TEXT BLOCK:
________

# My money problem.



## gotchea (May 4, 2013)

I actually kind of hope no one reads this It's kind of embarrassing. Sorry to vent to you all, but everyone I know is connected to my situation and I can't talk to anyone else! My new rattie racco has a lump under his throat and I am super worried! He has a vet appointment tomorrow and my checking account right now is at 34 dollars or somewhere around there. I do have about 2-3 thousand in my savings, but here is the thing! My car broke and is done for, it happened sometime last week. My mom has let me borrow her car until I buy a new one. I have 500 dollars invested in a Subaru outback that is being shipped to the dealership at the end of the month. Tomorrow, I find out if I get approved for my car loan, so then I move forward with the car buying. My down payment was suppose to be 10 thousand. Right now it looks like I will only have 3. I have to put down at least 4,500. I actually wouldn't have any problems at all! Except, I just lent a family member 20+ thousand dollars last month(when life was all a-okay!) I was under the understanding that I would get 5 back sometime last week, when actually they asked for another 5k... Which I also handed over.  fml. My dad is mocking me that my down payment is going to end up going to a free rat I barely know... Ugh


----------



## gotchea (May 4, 2013)

As soon as I pressed post, I pressed that little x to try and cancel it! Sometimes I write vents and rants that I never actually mean to post...


----------



## ksaxton (Apr 20, 2014)

So you don't think youll be able to afford your car or Rocco's treatment?


----------



## gotchea (May 4, 2013)

Well it's not that Rocco will cost the same as the down payment, but it's going to take a good chunk out of the down payment that I already don't have. Kind of puts me further back. If tht makes sense. Last time I took a rat to the vet it was around 200-300 dollars. So I just fear that.


----------



## gotchea (May 4, 2013)

Rocco is going to the vet. It's just the stress of it all.


----------



## webspinnr (Jul 27, 2014)

*Hugs*


----------



## ksaxton (Apr 20, 2014)

Oh okay. I hate spending money lol, I hoard my money. I hope you can figure something out. It always seems like everything goes wrong at the same time -_-


----------



## gotchea (May 4, 2013)

webspinnr said:


> *Hugs*


 hahaha thank you. That's pretty much what I needed.


----------



## gotchea (May 4, 2013)

ksaxton said:


> Oh okay. I hate spending money lol, I hoard my money. I hope you can figure something out. It always seems like everything goes wrong at the same time -_-


 haha exactly! Why WHY!!! I guess life could be worse though. I have food and clothes and loaner car and I do have money to take my rat to the vet. I just had a mini melt down/pity party for a moment.

________

DIRECTION A: According to the forum thread about the money problem, what is the least the poster has to put down on the car?
DIRECTION B: Continue the forum thread about the money problem from its last post.

________

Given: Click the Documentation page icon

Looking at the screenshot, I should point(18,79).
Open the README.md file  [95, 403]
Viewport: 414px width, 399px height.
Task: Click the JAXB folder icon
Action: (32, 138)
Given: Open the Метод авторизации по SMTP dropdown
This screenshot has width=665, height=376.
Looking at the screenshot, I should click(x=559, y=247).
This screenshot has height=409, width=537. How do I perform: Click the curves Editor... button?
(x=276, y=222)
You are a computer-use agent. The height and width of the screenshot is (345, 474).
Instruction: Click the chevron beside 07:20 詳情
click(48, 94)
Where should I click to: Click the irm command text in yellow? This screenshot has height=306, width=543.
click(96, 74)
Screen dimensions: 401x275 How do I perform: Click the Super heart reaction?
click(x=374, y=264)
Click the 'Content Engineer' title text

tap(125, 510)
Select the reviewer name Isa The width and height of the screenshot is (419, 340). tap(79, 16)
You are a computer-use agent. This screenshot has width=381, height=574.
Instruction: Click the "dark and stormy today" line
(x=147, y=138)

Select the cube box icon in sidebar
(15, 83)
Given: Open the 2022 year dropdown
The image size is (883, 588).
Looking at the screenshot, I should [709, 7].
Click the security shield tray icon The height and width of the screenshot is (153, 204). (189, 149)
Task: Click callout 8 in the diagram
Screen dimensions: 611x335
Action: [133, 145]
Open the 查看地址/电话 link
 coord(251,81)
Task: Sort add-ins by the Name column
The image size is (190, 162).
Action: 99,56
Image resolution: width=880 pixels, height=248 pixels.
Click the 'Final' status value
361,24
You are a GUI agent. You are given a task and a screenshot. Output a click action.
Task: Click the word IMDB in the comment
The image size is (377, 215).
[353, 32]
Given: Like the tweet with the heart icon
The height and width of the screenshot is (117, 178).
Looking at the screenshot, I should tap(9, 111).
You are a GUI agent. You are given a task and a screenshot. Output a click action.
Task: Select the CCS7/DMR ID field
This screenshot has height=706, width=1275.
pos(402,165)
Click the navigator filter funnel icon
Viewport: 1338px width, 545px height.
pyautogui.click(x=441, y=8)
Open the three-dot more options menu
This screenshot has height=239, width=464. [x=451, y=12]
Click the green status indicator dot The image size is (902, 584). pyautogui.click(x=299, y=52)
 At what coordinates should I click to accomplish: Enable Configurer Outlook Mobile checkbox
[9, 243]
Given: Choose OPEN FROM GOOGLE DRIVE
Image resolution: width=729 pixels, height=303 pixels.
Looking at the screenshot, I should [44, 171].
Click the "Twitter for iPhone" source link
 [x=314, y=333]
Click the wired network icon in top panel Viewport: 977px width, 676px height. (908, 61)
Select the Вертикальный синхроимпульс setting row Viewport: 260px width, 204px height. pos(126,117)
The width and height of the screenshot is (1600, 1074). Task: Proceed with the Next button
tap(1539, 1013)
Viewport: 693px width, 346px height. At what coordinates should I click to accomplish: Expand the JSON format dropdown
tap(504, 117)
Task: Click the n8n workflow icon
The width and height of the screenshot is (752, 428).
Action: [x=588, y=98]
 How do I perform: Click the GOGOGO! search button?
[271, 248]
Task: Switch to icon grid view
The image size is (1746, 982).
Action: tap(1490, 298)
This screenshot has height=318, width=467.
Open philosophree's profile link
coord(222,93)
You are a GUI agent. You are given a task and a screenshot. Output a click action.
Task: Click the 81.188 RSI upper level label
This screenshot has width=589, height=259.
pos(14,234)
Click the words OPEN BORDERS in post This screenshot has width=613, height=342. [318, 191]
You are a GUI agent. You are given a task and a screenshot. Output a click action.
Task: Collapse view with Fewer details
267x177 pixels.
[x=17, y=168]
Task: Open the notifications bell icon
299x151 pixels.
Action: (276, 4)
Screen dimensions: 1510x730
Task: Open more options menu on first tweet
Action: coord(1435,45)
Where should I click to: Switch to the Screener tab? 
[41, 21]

________

TASK ANSWER A: At least 4,500 dollars.

TASK ANSWER B:
----------



## webspinnr (Jul 27, 2014)

Everyone needs those once in a while. We aren't here to judge. I'm glad you didn't delete it. Helps me know when I feel like this I'm not alone either. And you can't really vent really and truly unless people see it anyways.


----------



## darkiss4428 (May 31, 2014)

i know this feeling i just droped 4k cause my friends car broke down while i was at work in it and i had to get it tiwed fixed and a new van while her car is being fixed... i come home and thunder is sneezy and chirpy i gave him honey and warm blankets im worried he has a uri and dont get paid till next monday :-( any other time id have enough to rush him right in and even pay afyer hours fee or the oxygen box and all that its like... when it rains it pours!


----------



## gotchea (May 4, 2013)

It is awful huh? Ugh our poor rats! I just keep trying to remind myself that everything happens for a reason.


----------



## anawelch (Sep 25, 2013)

I always say having a postive attitude in these types of situations is all you can really do. For example, my dad is a very unhappy, angry person. He's not a bad person but he doesnt handle things well and he expresses his emotions through anger. Whenever something goes wrong he thinks very negatively and it tends to make things even worse. After dealing with that my whole life I've learned to always think postively and it has always worked out for me. I'm not sure if I believe in God or cosmic forces but it seems like putting postive vibes gets a good return. I have total faith that everything is gonna work out just fine for you.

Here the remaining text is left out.